Insomma, l’evoluzione della gestione degli anziani, dopo la scomparsa (o quasi) del modello familiare che, fino alla metà del ventesimo secolo “internalizzava” la cura dei nonni e dei bisnonni, tenendoli “operativi” all’intero del nucleo con adeguate mansioni a loro volta di cura dei bambini e della casa, ha seguito l’evoluzione lessicale delle parole, dal termine (e dal concetto) “curare” queste persone care, passando poi dal “prendersene cura” (in senso più ampio e meno legato alla sola salute fisica) fino ad arrivare a costruire una dimensione “a misura di anziano” e delle sue esigenze, senza minimalismi o preconcetti limiti, in un vero e proprio spazio ritagliato e cucito addosso sartorialmente a ciascuno di loro.

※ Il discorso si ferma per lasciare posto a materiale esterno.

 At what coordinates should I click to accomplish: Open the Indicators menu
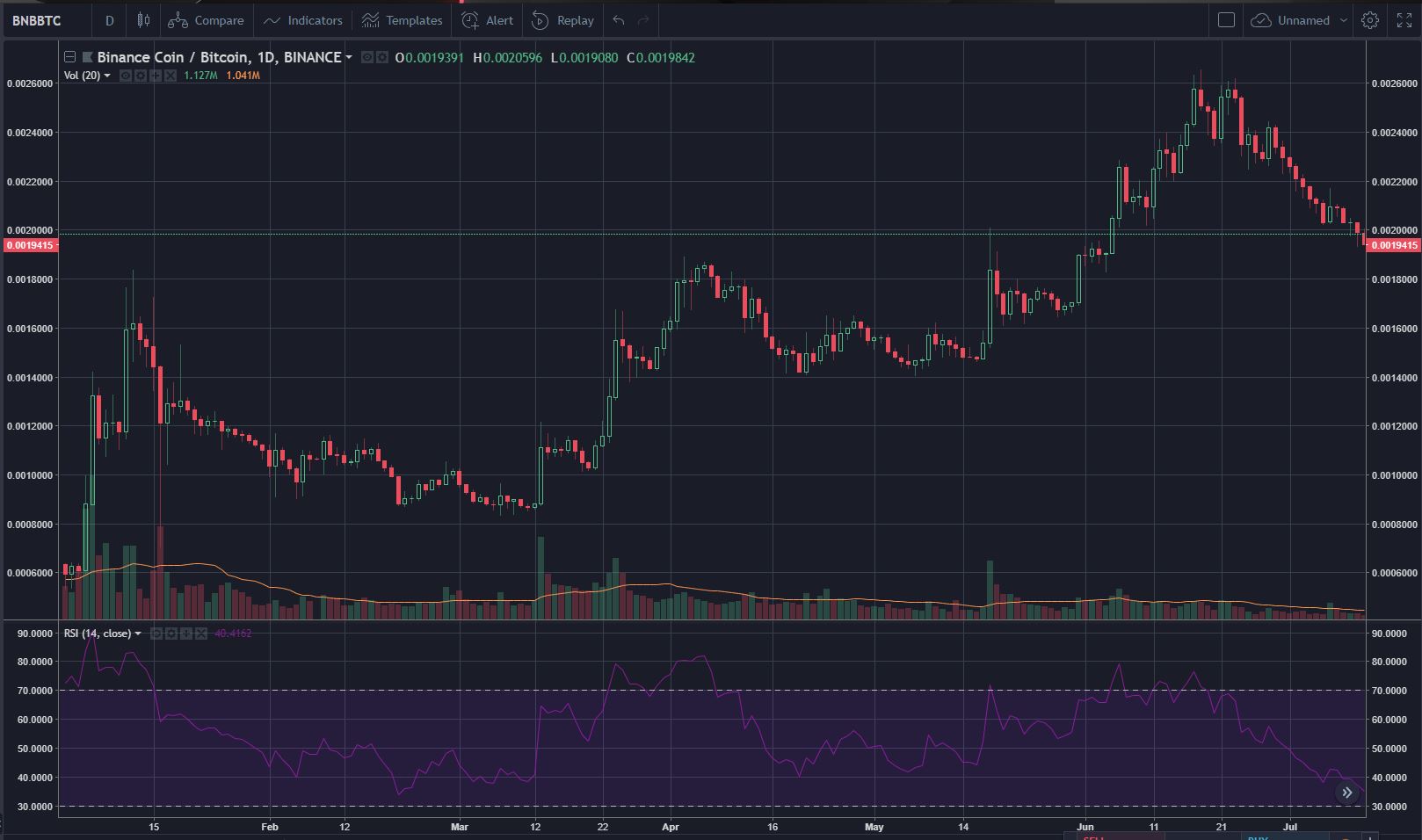pyautogui.click(x=303, y=20)
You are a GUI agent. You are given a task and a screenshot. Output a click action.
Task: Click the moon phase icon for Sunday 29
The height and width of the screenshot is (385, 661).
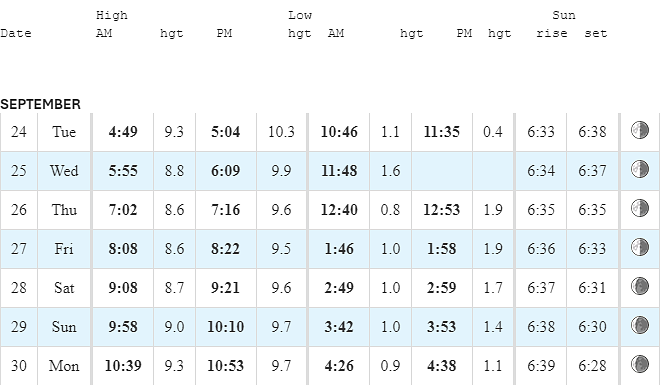[x=640, y=325]
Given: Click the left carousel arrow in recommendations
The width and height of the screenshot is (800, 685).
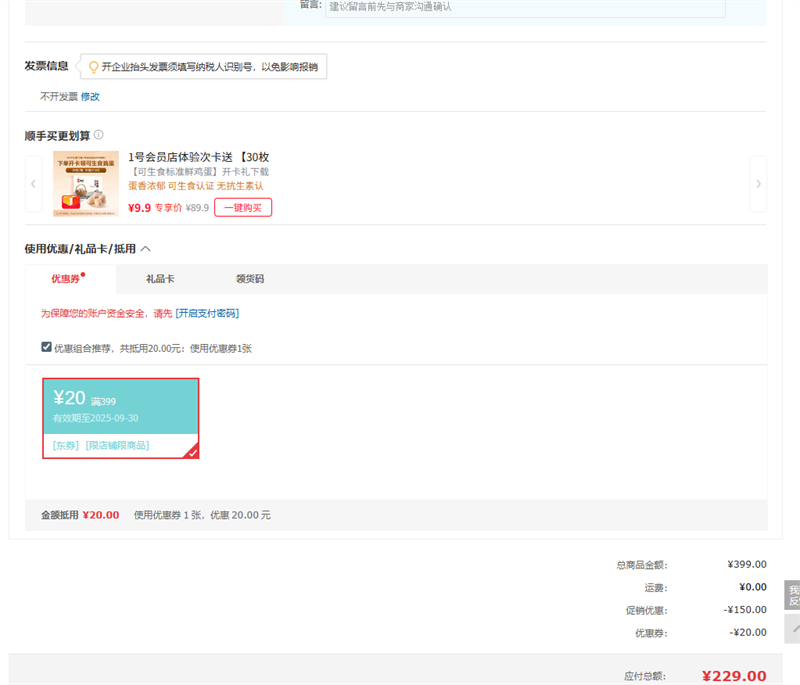Looking at the screenshot, I should click(x=33, y=184).
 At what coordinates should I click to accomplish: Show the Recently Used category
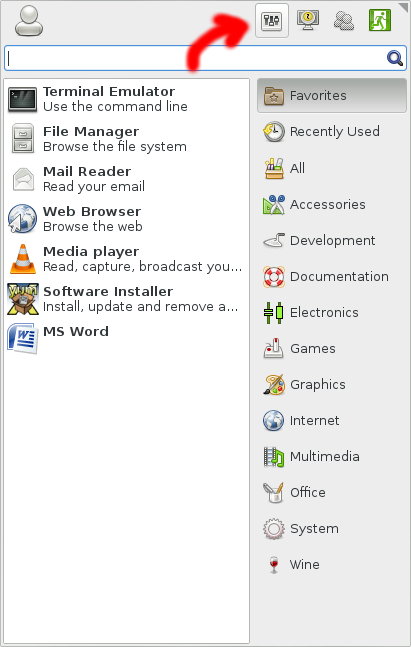[x=332, y=132]
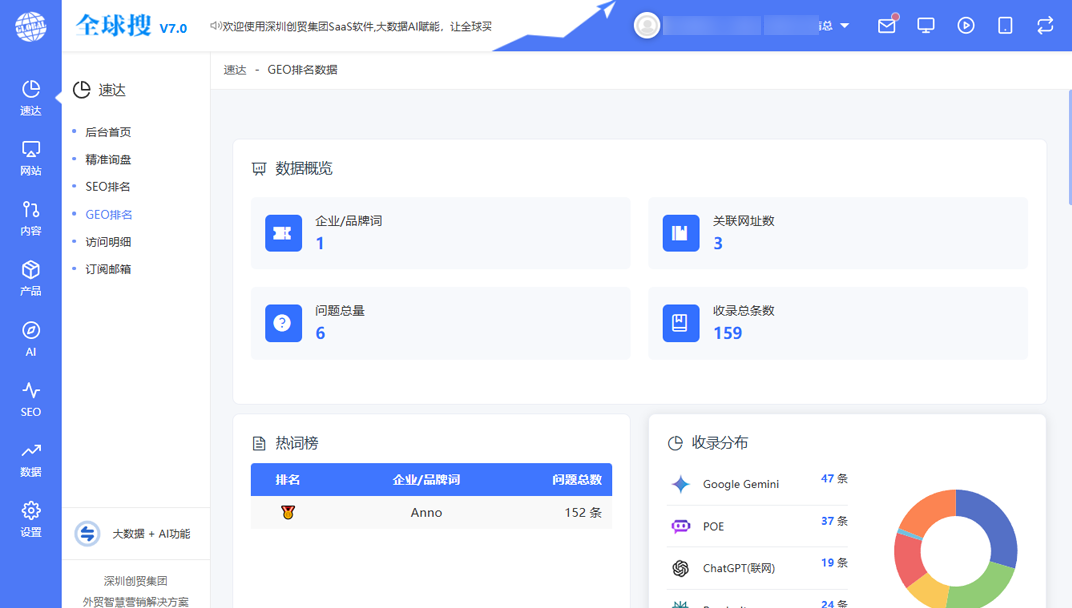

Per quest’ultima fase, è richiesta una abbondante dose di una medicina portentosa, capace di guarire ferite, placare animi e inibire sofferenze e dolori: l’empatia. Non solo quella che, professionalmente, potrebbero fornire operatori molto ben preparati, formati e allenati a “mettersi nei panni” dei loro assistiti e di mostrarsi sensibili e comprensivi nei loro confronti. Ci vuole anche, o soprattutto, una empatia esperienziale, quella che arriva non dalla capacità di immedesimarsi basata sull’immaginazione, bensì quella che deriva direttamente dal proprio percorso di vita. Anziani che si prendono cura di altri anziani. Guariti e riabilitati che aiutano, e convivono, si divertono, giocano, chiacchierano, con altri “coscritti” che stanno affrontando un periodo di difficoltà, di malattia o di recupero da quella maledetta “testa del femore” che sembra essere fatta apposta per creare problemi appena giunti ad una certa età. Non si tratta di avere strutture, residence, villaggi o città d’argento con operatori anziani quanto gli ospiti. Si tratta di creare opportunità affinché ci siano infermieri e personale sanitario “professionalmente empatici” che curino gli anziani, operatori e animatori “naturalmente empatici” (e se fossero pure simpatici, non guasterebbe per nulla) che si prendano cura del benessere totale dei loro ospiti e infine, tanti altri anziani “esperienzialmente empatici” con i quali condividere le gioie, poche o tante che la vita potrà ancora riservare, ma comunque in modo pieno e soddisfacente. Sarebbe l’uovo di colombo, pur con tutte le difficoltà che potrebbero manifestarsi concretamente nella realizzazione di un progetto del genere. Varrebbe la pena, però, di pensarci e di provarci perché i momenti di serenità e di gioia, in qualunque caso, sono un toccasana per l’animo umano e risulterebbero utili a sostegno di qualunque terapia. Un elisir, se non di eterna giovinezza, almeno di piacevole vecchiaia.